In short, defendants did not purposefully avail themselves of the laws of California simply by knowing plaintiff was a California resident. The contract is alleged to have involved raising capital for two Arizona-based companies, and ultimately successfully securing a loan from an Arizona bank. The only connection between California and the dispute at issue here is that plaintiff was, and apparently remains, a California resident.

b. Purposeful Direction

The purposeful direction test is used to determine the existence of personal jurisdiction for plaintiff's tort claims against defendant Graves. In the complaint plaintiff alleges defendant Graves "intentionally disrupted and tried to block Cook's efforts" to perform under the Capital Raise Agreement by refusing to communicate or meet with him. (Doc. No. 1 at 6.) The aforementioned Chuck Vehlow purportedly met independently with one of the banks plaintiff had been securing financing with and "initiated independent negotiations . . . thereby disrupting [plaintiff's] efforts and delaying his arrangement of financing." (Doc. No. 1 at 6.) According to the complaint, these efforts were intentional and designed to induce a breach or disruption of the contractual relationship between plaintiff and defendants GECO and ALLKIOSK. (Doc. No. 1 at 10.)

Again, purposeful direction requires an intentional act expressly aimed at the forum state, not one with merely foreseeable ramifications therein. See Fred Martin Motor Co., 374 F.3d at 803-07. Here, according to the allegations of the complaint, defendant Graves' acts all took place within Arizona and appear designed to interrupt the financing being sought in Arizona. There are no allegations in the complaint that these allegedly tortious actions were "expressly aimed" at California, beyond the fact that plaintiff was a California resident. While plaintiff in opposition to the pending motion suggests defendant interfered with his ability to conduct fundraising in California, the complaint actually alleges defendant Graves interfered with plaintiff's ability to raise capital by refusing to communicate with him and by separately contacting one of the banks located in Arizona that he was in contact with to negotiate financing. (Doc. No. 1 at ¶¶ 38-39, 44-46, 52-53.) Plaintiff claims he fully performed and was simply not compensated for his performance. (Doc. No. 1 at ¶ 27.) There are no allegations in the complaint that he was prevented by defendants' efforts from fully performing with the Arizona fundraising. There are also no allegations in the complaint that plaintiff was required to or attempted to contact California-based sources of capital in order to perform his end of the agreement. Indeed, both plaintiff's complaint and his opposition to the pending motion suggest the opposite: that the only fund-raising plaintiff was required to do under the contract in order to fully perform was securing a loan from an Arizona bank to an Arizona company.
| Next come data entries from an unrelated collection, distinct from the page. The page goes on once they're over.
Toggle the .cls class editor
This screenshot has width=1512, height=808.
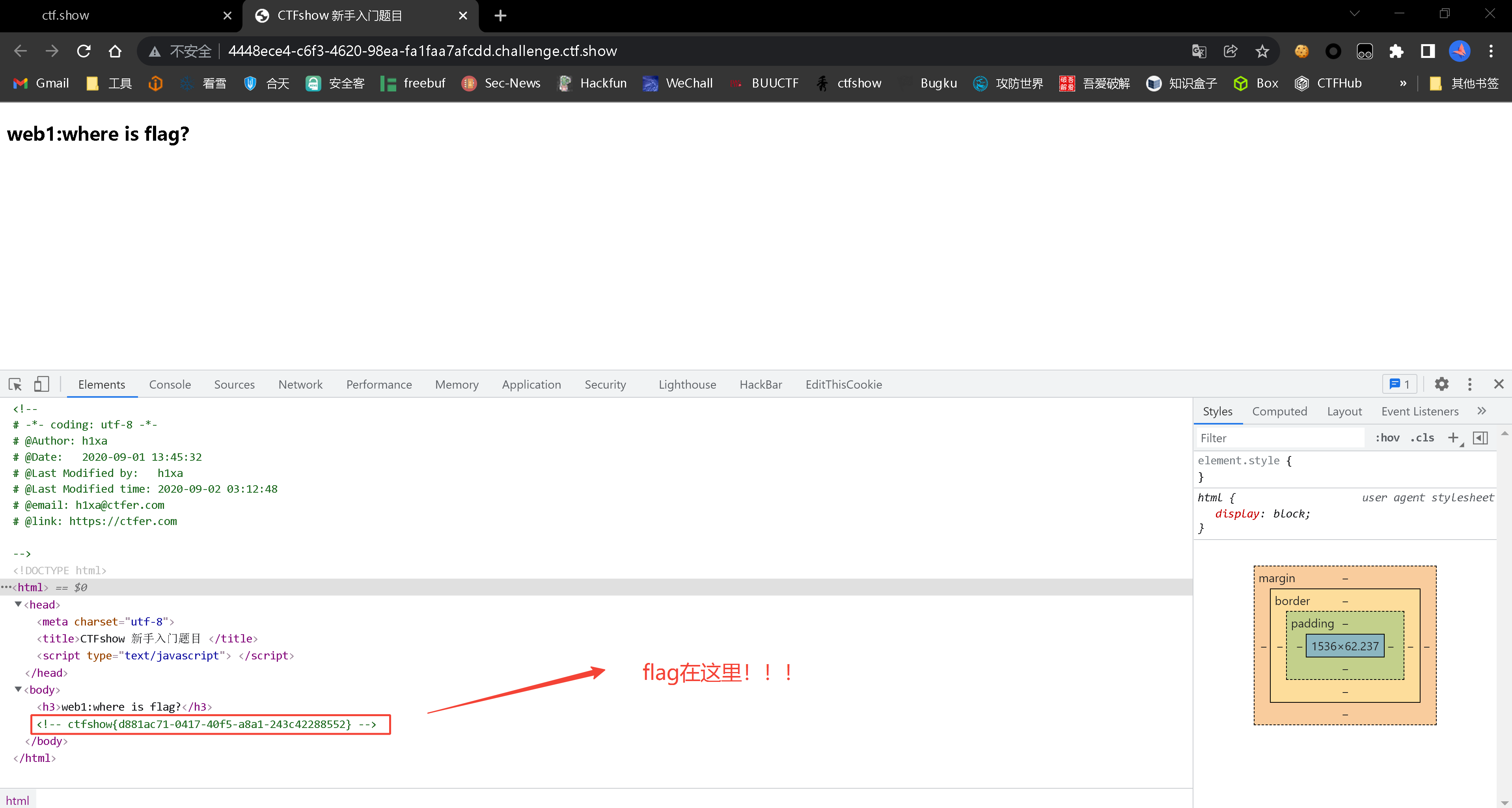(1422, 438)
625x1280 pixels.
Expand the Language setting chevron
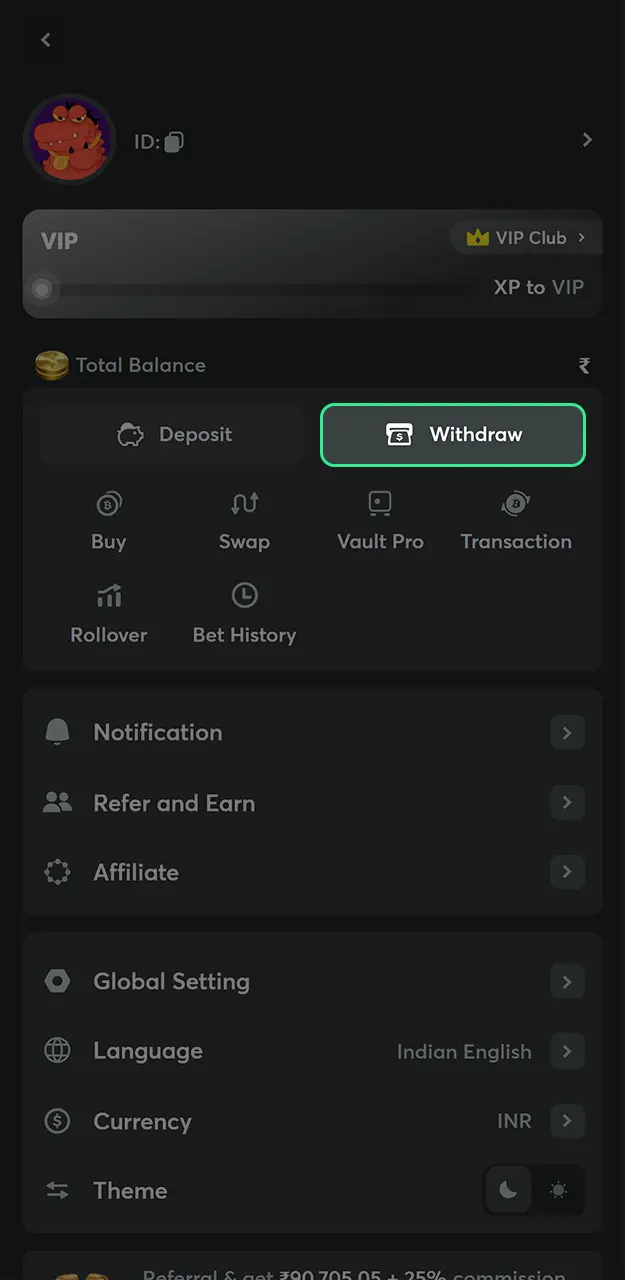[567, 1051]
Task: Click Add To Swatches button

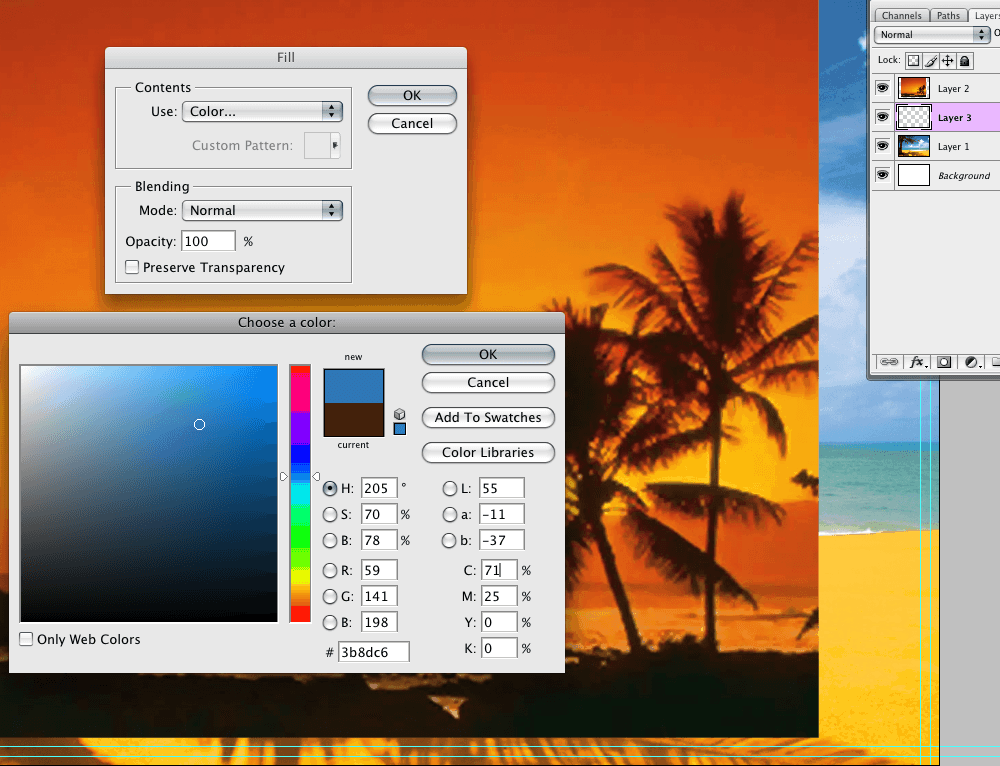Action: [488, 418]
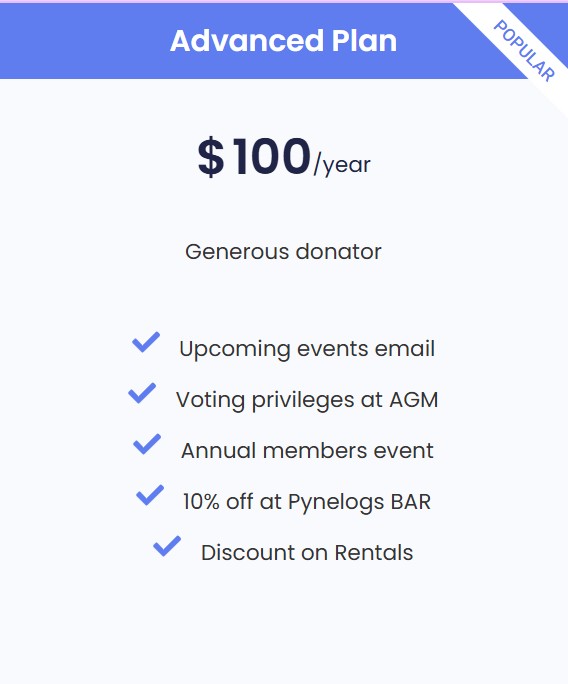Screen dimensions: 568x684
Task: Click the checkmark next to 10% off at Pynelogs BAR
Action: click(x=150, y=495)
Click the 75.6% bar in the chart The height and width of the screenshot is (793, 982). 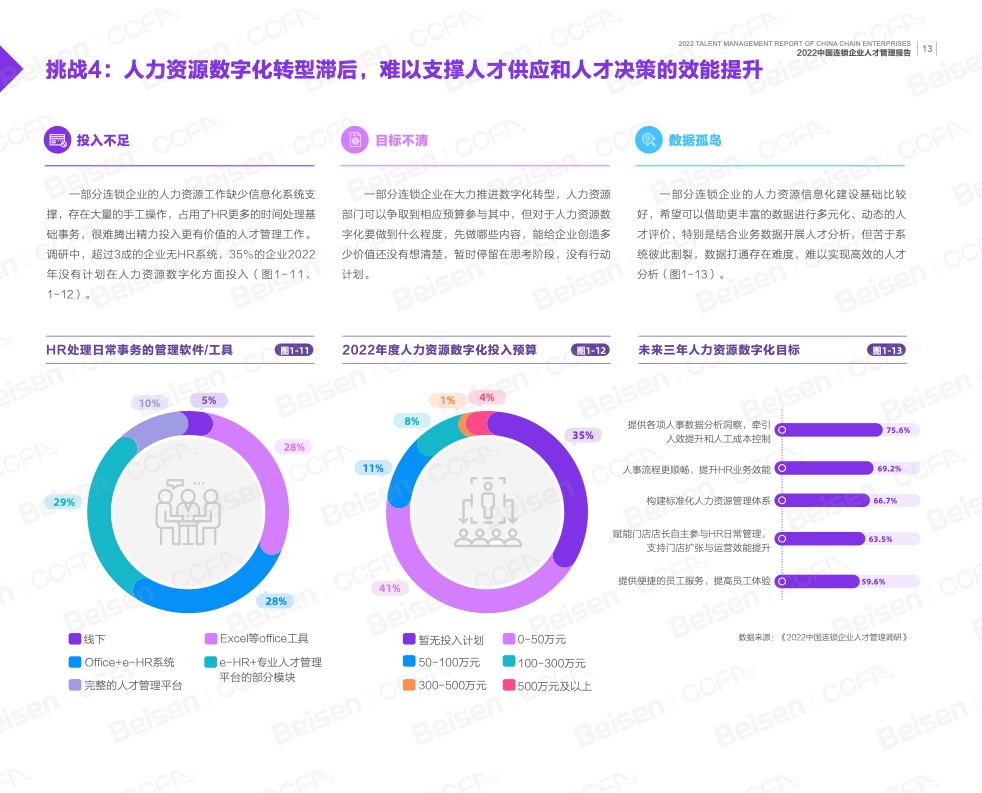click(x=830, y=430)
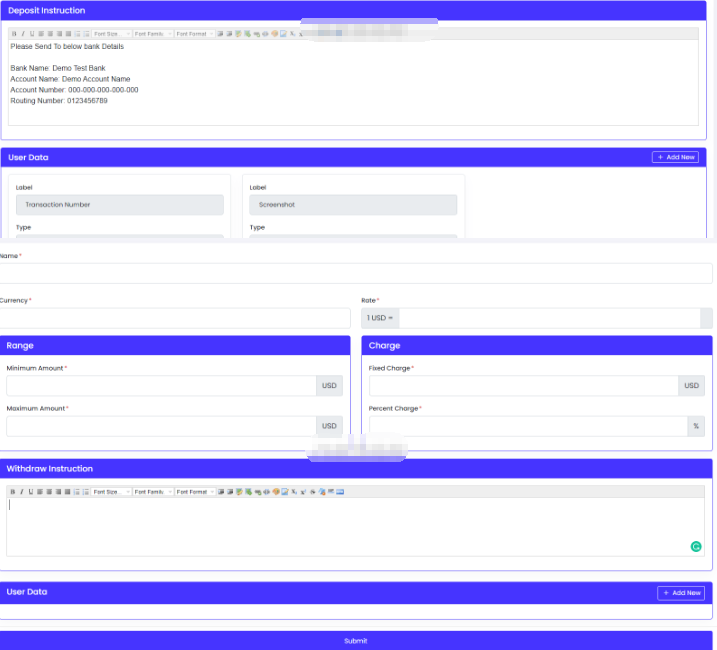Image resolution: width=717 pixels, height=650 pixels.
Task: Apply bold in the Deposit Instruction editor
Action: pos(13,34)
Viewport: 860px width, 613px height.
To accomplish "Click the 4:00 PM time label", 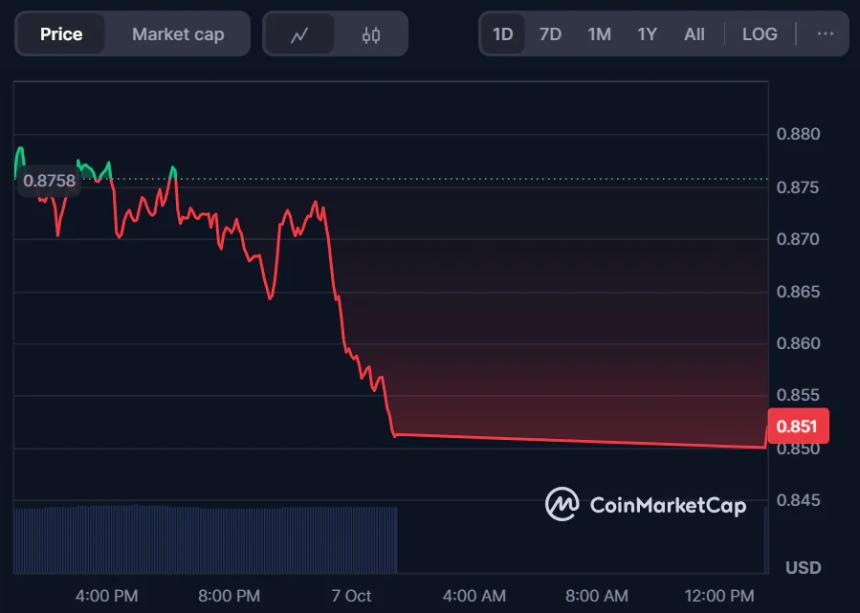I will (x=107, y=595).
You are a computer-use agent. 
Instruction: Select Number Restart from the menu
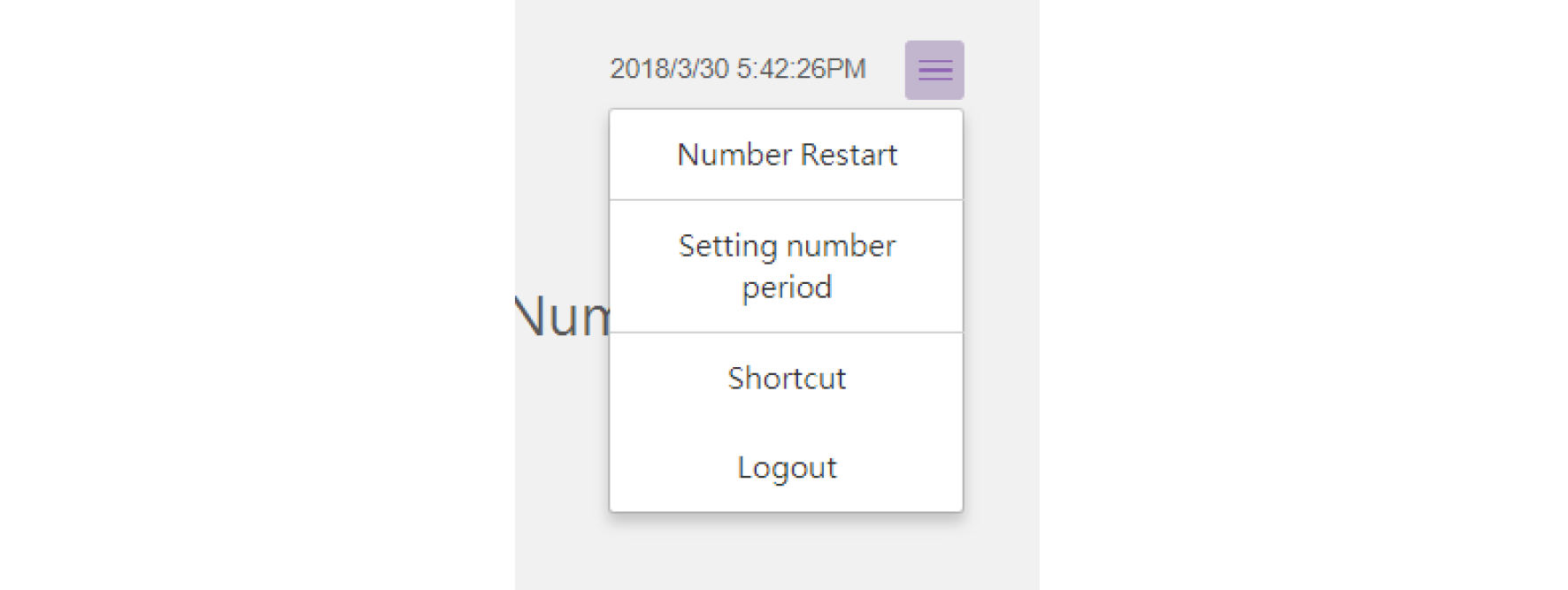click(x=786, y=155)
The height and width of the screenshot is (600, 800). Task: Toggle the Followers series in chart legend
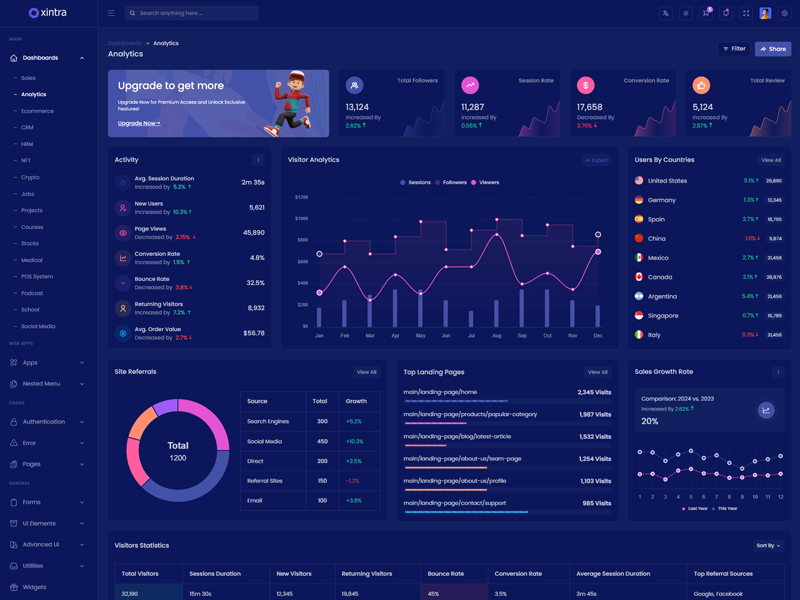coord(450,183)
Defendant Graves's alleged interference with plaintiff's efforts in this regard simply cannot be said to have been "expressly aimed" at California.

CONCLUSION

For all of the reasons set forth above, defendants' motion to dismiss for lack of personal jurisdiction (Doc. No. 8) is granted, and the matter is dismissed without prejudice and with leave to amend.

IT IS SO ORDERED.

FootNotes


1. Because the matter is disposed of on this ground, the court declines to reach the question of whether venue is proper or whether a discretionary change of venue should be allowed.
2. GECO is incorporated in Arizona with its principal place of business there as well, while ALLKIOSK is incorporated in Delaware and maintains a principal place of business in Arizona. (Doc. No. 1 at 2.)
3. George Graves is not named in this action as a defendant.
4. Jennifer Graves is a resident of Arizona. (Doc. No. 1 at 2.)
5. Plaintiff and defendants also reached a separate agreement (the "Services Agreement") according to which plaintiff would provide services as a chief financial officer ("CFO") and/or controller to GECO and ALLKIOSK, starting in July 2014. Under that agreement plaintiff was to be paid a total of $124,435 for the one-year period of the contract. This agreement was separate and apart from the Capital Raise Agreement, and the two are not related. In his complaint plaintiff alleges no violations of the Services Agreement.
6. Plaintiff does request leave to conduct limited discovery to ascertain whether the court might have general jurisdiction over defendants. (See Doc. No. 12 at 21.) However, discovery should ordinarily be granted where "pertinent facts bearing on the question of jurisdiction are controverted or where a more satisfactory showing of the facts is necessary." Butcher's Union Local No. 498, United Foods & Commercial Workers v. SDC Inv., Inc., 788 F.2d 535, 540 (9th Cir.1986) (quoting Data Disc, Inc. v. Sys. Tech. Assocs., Inc., 557 F.2d 1280, 1285 n.1 (9th Cir. 1977)). "Where a plaintiff's claim of personal jurisdiction appears to be both attenuated and based on bare allegations in the face of specific denials made by defendants, the Court need not permit even limited discovery." Terracom v. Valley Nat'l Bank, 49 F.3d 555, 562 (9th Cir. 1995) (quoting Rich v. KIS Cal., Inc., 121 F.R.D. 254, 259 (M.D.N.C. 1988) (internal quotation marks omitted). Thus, limited discovery should not be permitted to conduct a "fishing expedition." Rich, 121 F.R.D. at 259 (citing Poe v. Babcock Int'l., PLC, 662 F.Supp. 4, 7 (M.D. Pa. 1985) and McLaughlin v. McPhail, 707 F.2d 800, 806-07 (4th Cir. 1983)). Here, plaintiff seeks leave to conduct limited discovery because George Graves, the husband of defendant Graves, allegedly once sent a proposal to a client in Modesto. (See Doc. No. 12 at 21.) Again, George Graves is not a defendant in this action. While the e-mails presented to this court suggest George Graves was acting on behalf of GECO and/or ALLKIOSK in sending the proposal, this is insufficient to suggest the type of "continuous and systematic" contacts with California which could give rise to general jurisdiction. See Bancroft & Masters v. Augusta Nat'l Inc., 223 F.3d 1082, 1086 (9th Cir. 2000) (describing the standard for establishing general jurisdiction as "fairly high"). Therefore, limited discovery for jurisdictional purposes is not warranted here. This is especially so because plaintiff served as CFO of these companies and was in a position to know whether defendants engaged in sufficient business within California to warrant general jurisdiction here, without the need for discovery on that issue.
7. Such decisions comport with the Supreme Court's guidance that the defendant's actions drive this inquiry, not plaintiff's status. Walden, 134 S. Ct. at 1124-25.
8. The court expresses no opinion regarding whether the complaint, in good faith, is capable of amendment in this respect.